====== Supplied entries
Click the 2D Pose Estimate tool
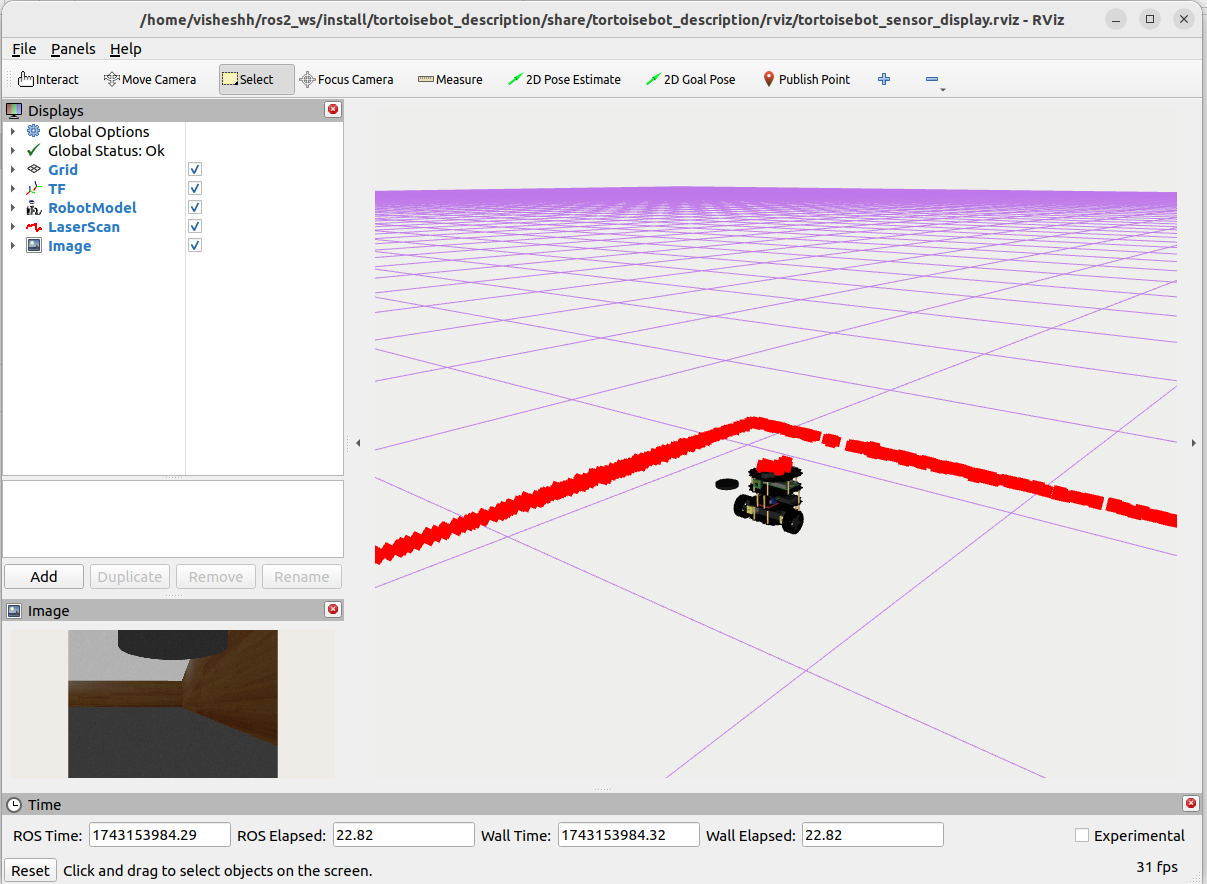 click(x=565, y=79)
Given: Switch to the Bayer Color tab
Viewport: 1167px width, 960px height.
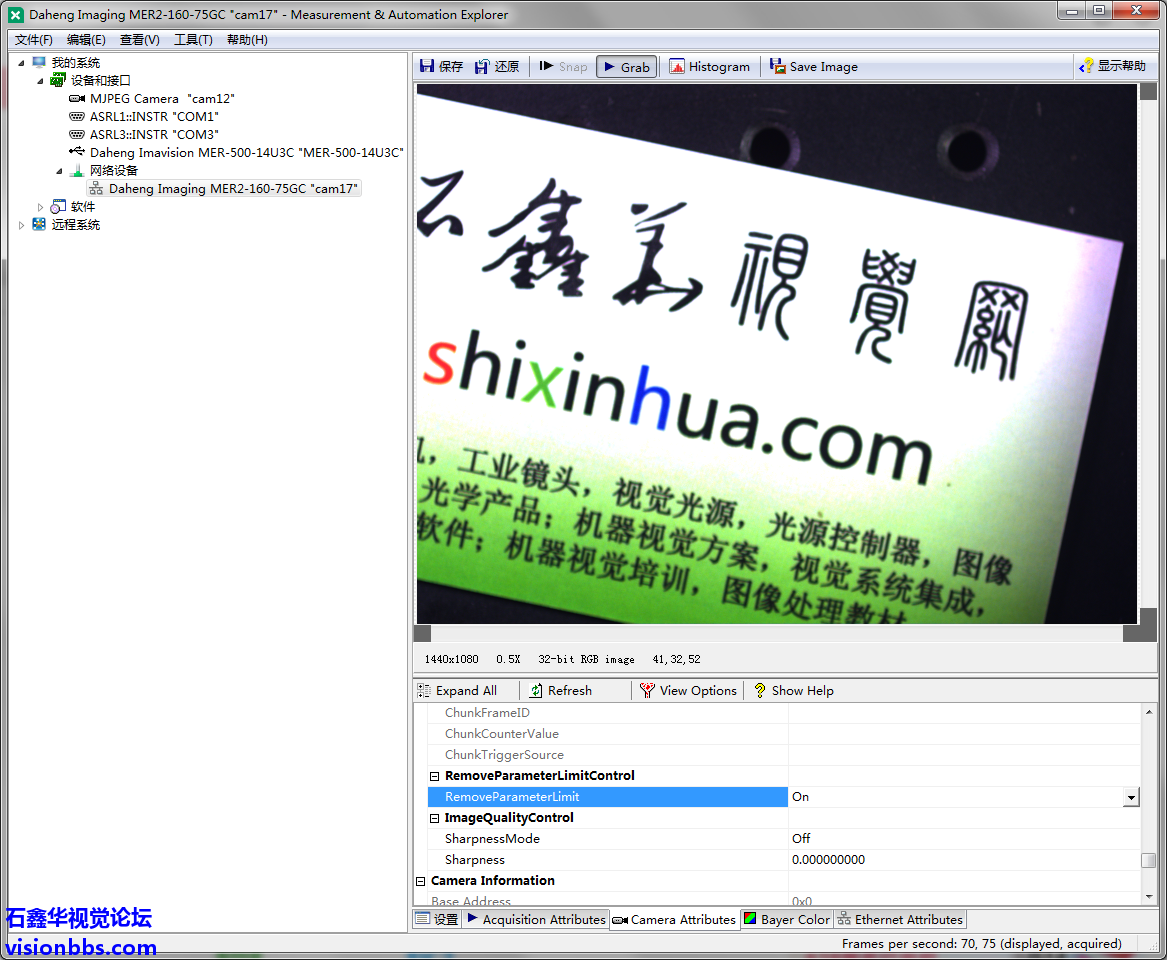Looking at the screenshot, I should 786,920.
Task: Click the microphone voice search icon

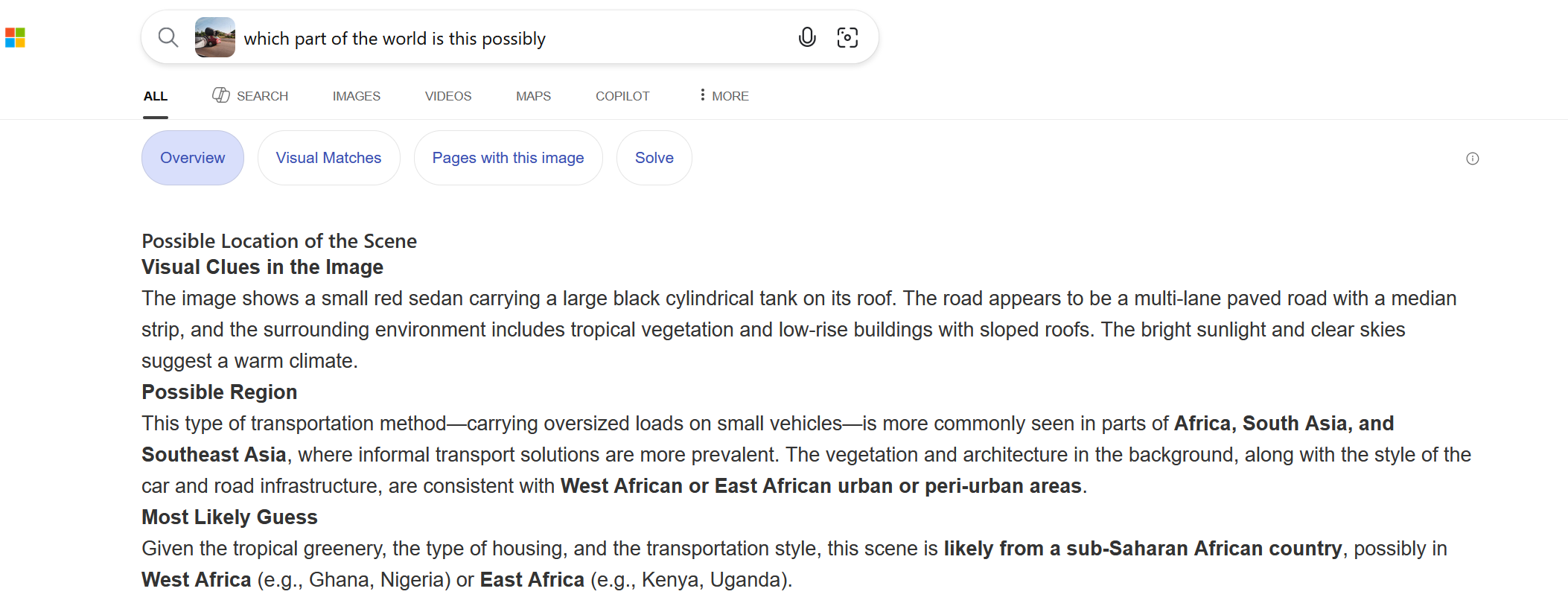Action: [x=807, y=37]
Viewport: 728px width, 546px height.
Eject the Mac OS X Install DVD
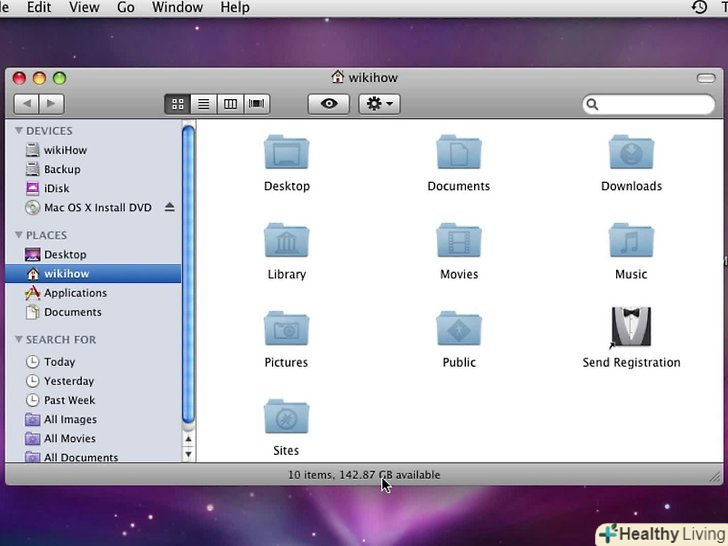(169, 208)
============
_Work to complete_
Copy out, with no pictures, the lines from the one containing "Given: Switch to the Bayer Color tab" through the last line of the data above, both ends included and each word unchanged.

_Reply to the exercise_
Given: Switch to the Bayer Color tab
Viewport: 1167px width, 960px height.
Looking at the screenshot, I should 786,920.
Task: Click the microphone voice search icon

Action: [x=807, y=37]
Viewport: 728px width, 546px height.
Eject the Mac OS X Install DVD
(169, 208)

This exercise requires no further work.